Santa Clara (USA) – Dopo un recente rinvio , Intel ha infine scelto di cancellare del tutto l’uscita del Pentium 4 a 4 GHz. Una mossa che giunge ad ulteriore conferma dell’abbandono, da parte del chipmaker, di quella frenetica corsa al megahertz che per oltre vent’anni ha caratterizzato l’evoluzione dei suoi chip per PC.

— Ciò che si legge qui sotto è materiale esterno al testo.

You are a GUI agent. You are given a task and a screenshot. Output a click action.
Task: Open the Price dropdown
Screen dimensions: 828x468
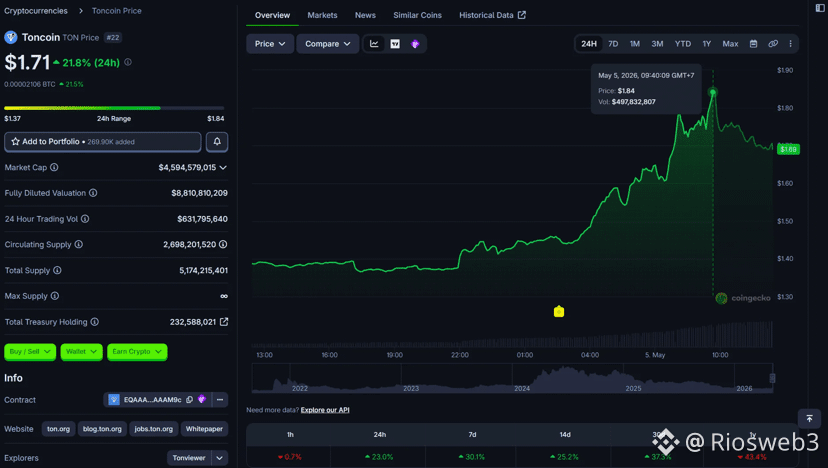coord(270,44)
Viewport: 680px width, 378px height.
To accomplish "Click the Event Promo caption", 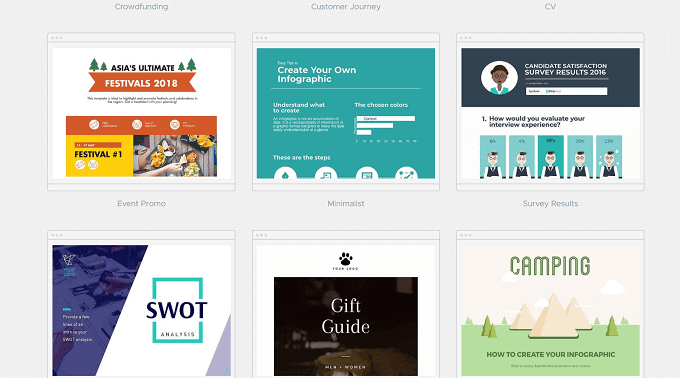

Al posto del mai nato modello a 4.000 MHz, Intel ha scelto di lanciare un P4 a 3,8 GHz con una cache L2 raddoppiata, pari a 2 MB: la stessa quantità che i P4 Extreme Edition adottano oggi come cache di terzo livello. Questo chip, di cui molti pronosticavano l’uscita sul mercato entro la fine dell’anno, arriverà all’inizio del 2005: ciò significa che per quest’anno la famiglia dei P4 rimarrà “congelata”, senza novità di rilievo.

Nel corso del prossimo anno, Intel conta di incrementare la quantità di cache L2 anche nei modelli di P4 attualmente sul mercato, un ulteriore tentativo per spingerne le performance senza aumentare la frequenza di clock. Secondo gli esperti, infatti, uno dei motivi che ha spinto Intel a depennare il P4 a 4 GHz dalla propria roadmap è dato dalla difficoltà di elevare ulteriormente il clock degli attuali chip senza incorrere in problemi di stabilità e di dissipazione termica.

I medesimi problemi hanno spinto un po’ tutti i maggiori produttori al mondo di processori, inclusi Intel e AMD, a ricercare soluzioni progettuali che permettessero di aumentare le prestazioni dei chip in silicio senza sfidare ulteriormente le leggi fisiche: tra queste, la più recente e importante è rappresentata dai processori multi-core, contenenti più CPU in un singolo pezzo di silicio.

La nuova strategia di Intel si è accompagnata, negli ultimi due anni, da importanti e talvolta clamorosi cambi di rotta, quali l’abbandono dello sviluppo del successore del P4 (noto come Tejas ), l’adozione di un nuovo modello di denominazione dei propri chip e la futura convergenza dei suoi processori desktop verso la tecnologia del Pentium M.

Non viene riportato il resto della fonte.